There are only 20 garbage trucks plying all over Thimphu. The garbage trucks collect wastes thrice a week. The trucks are monitored through GPS so it is used optimally given the density of population and vast areas.
Chief Environment Officer of Thromde, Yeshi Wangdi, said that the timing of waste collection is a serious concern. “
Thromde has tried every possible way, he said, adding that in Olokha, they carried out a pilot project to collect waste in the evening starting at 5 PM, and they could finish only at 11 PM. “We carried out a survey on this, and we found many tenants complaining about the disturbances caused by the vehicles at night,” he said. Likewise, he said that they even tried with the morning garbage collection but it was not effective.
Yeshi Wangdi said that 50 percent of waste is kitchen waste (wet) while rests are PET bottles, plastics and papers. There are very few scrap dealers in Thimphu that buy PET bottles and papers. He said that the kitchen waste was dumped in Serbithang and it is now dumped in Memelakha.

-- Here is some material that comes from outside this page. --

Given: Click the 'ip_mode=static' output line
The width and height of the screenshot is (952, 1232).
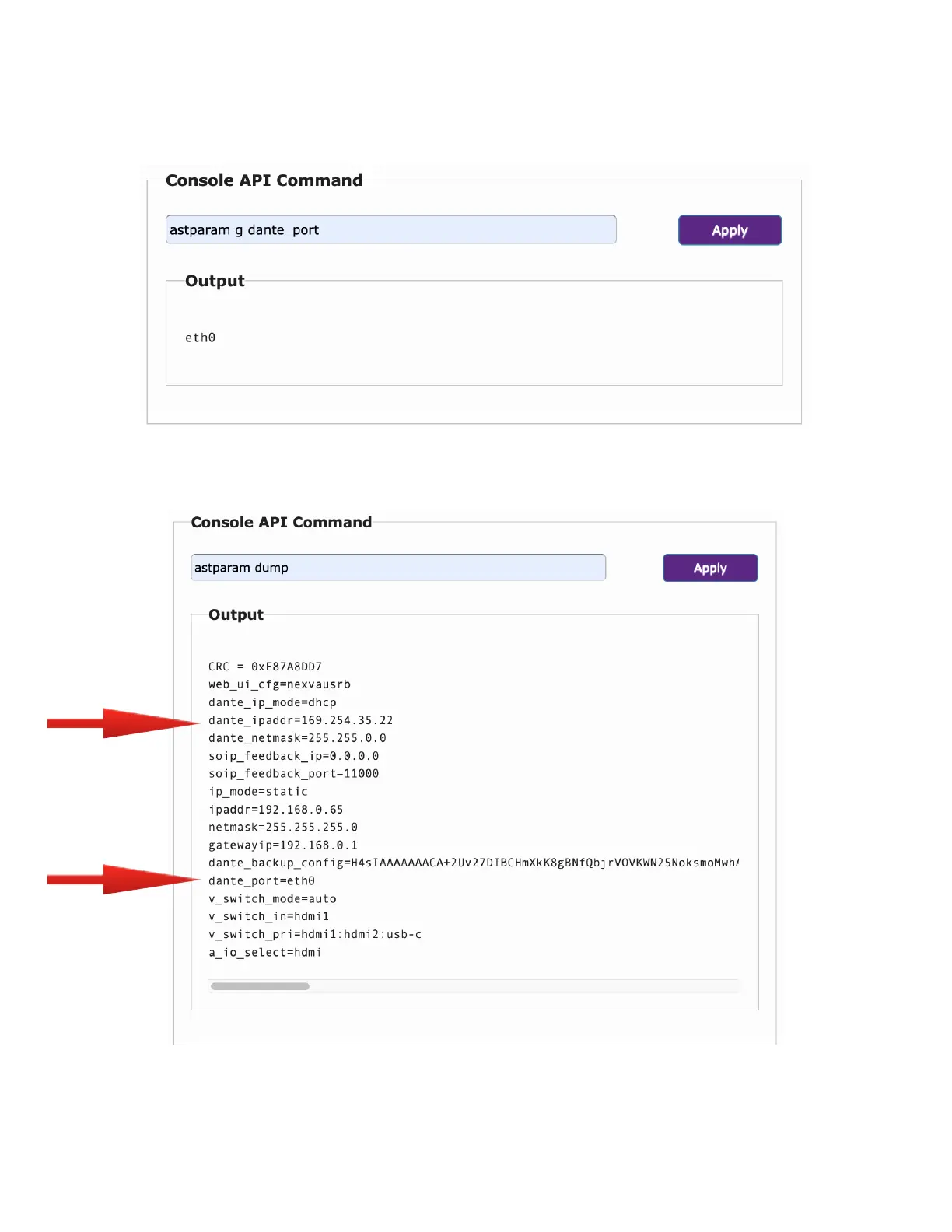Looking at the screenshot, I should (x=258, y=792).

As for home composting, he said, residents have to add yeast, sugar, yogurt and rice husk into the kitchen waste and leave it for fragmentation, and thereafter they can keep adding the waste into it.
“Likewise, for the PET bottles and papers recycling; Green Road always requires PET bottles and plastics to build roads, and even electric post can be made from PET bottles. Such electric post can be used by farmers to avoid short circuit of electric wires and prevention of root fences being ruined by rains.
The Thromde is setting up a PET bottle collection center in Changzamtog where anyone can contact the center if they have PET bottles for sale. “A community in Dechencholing did, and they sold 600 kgs of PET bottles to Green Road and they were paid,” he added. In terms of paper waste, he said that Greener Way and YDF buy such papers.
Thromde has started a home composting pilot with the Dechencholing community. “We have started this initiative with RBA. We are done with the discussion with RBG and RBP, however we are yet to start,” he said. The next target is Centenary Farmers’ Market (CFM), and they are discussing on issuing a separate space (to make a home composting) since it is a large community dealing with organic products, he said.
And likewise, Thromde said the issue in JDWNRH is solved as very less kitchen waste comes to Memelakha. “We are going to make people aware of such ideas, and we will fully scale up by this year,” he added.